The price cuts include the diabetes drug Lantus and the cancer drug Taxotere, Bloomberg reports. And for now they apply to Indonesia and the Phillipines, though the price cuts will be expanded to other countries in the region. Under a tier-pricing regimen, the poorest patients may save as much as half the usual price.
Jean-Louis Grunwald, Sanofi's regional chief, told Bloomberg that the idea is to lower prices enough to make medicines more accessible, but not so low that Sanofi cannot make money. "I'm not naive," he said. "Our initiative has to be sustainable. We cannot do it at cost."
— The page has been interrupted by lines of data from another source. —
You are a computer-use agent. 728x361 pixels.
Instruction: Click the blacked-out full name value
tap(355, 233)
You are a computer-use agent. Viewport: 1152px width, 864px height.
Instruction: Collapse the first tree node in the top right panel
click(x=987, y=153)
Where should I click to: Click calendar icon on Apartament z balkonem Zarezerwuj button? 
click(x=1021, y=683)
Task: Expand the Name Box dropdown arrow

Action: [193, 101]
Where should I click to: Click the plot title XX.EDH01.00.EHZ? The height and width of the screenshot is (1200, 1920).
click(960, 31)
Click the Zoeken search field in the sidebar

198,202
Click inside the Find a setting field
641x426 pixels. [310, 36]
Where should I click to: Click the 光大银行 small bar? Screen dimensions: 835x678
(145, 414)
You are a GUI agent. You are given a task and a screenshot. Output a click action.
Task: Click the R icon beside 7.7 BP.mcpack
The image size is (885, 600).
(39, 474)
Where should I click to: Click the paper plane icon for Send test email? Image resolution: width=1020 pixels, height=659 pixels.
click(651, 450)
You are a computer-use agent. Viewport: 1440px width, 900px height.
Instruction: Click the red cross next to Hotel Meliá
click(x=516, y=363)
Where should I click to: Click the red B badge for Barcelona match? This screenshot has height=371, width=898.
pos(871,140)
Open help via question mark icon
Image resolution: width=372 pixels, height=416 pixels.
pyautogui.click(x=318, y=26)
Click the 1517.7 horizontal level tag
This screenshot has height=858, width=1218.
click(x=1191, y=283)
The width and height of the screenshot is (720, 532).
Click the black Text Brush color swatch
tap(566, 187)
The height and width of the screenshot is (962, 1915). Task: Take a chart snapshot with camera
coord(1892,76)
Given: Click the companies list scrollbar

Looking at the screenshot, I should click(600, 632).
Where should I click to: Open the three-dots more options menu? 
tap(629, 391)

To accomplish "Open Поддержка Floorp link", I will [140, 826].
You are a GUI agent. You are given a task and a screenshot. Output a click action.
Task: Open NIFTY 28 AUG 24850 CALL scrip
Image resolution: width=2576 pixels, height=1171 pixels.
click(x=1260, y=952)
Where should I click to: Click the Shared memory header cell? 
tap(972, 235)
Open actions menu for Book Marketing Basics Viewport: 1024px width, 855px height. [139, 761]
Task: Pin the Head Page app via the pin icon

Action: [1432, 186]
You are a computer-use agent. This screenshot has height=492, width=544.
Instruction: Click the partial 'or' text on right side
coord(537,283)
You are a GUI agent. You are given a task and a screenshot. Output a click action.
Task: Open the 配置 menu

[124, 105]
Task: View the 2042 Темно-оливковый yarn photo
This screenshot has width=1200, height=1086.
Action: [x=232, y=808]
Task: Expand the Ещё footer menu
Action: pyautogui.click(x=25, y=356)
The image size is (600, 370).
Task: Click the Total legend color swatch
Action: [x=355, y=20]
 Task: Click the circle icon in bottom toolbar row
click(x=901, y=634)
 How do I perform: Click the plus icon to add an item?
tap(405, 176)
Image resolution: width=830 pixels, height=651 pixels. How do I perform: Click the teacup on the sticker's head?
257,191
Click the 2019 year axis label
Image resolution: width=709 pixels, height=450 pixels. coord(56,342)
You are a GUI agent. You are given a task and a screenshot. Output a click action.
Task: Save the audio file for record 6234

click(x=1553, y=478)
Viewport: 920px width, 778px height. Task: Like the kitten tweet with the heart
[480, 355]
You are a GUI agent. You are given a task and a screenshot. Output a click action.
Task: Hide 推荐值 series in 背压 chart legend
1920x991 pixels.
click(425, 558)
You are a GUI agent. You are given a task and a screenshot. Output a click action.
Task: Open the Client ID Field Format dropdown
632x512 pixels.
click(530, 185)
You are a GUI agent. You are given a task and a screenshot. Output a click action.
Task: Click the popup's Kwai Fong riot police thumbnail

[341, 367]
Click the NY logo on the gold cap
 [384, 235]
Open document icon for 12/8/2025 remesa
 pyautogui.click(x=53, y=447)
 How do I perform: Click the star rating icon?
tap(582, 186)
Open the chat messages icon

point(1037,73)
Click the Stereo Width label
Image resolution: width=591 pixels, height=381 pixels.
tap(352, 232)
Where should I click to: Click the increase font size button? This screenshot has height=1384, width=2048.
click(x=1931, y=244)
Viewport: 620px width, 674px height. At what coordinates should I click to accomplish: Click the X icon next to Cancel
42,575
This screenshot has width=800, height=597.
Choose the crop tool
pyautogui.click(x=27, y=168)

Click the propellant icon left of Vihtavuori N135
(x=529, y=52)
Of course Sanofi's not alone. GlaxoSmithKline is pursuing a similar strategy in emerging markets, cutting prices in Asia and Africa to boost overall sales. Indeed, news of new price drops in Uganda, Tanzania and Kenya hit the African press today. And analysts said that the strategy is sound. Big discounts can lead to volumes doubling or even tripling. "There have been concrete examples of a massive uptick in volumes," said Deutsche Bank's Mark Clark. We'll have to wait and see how these price cuts do.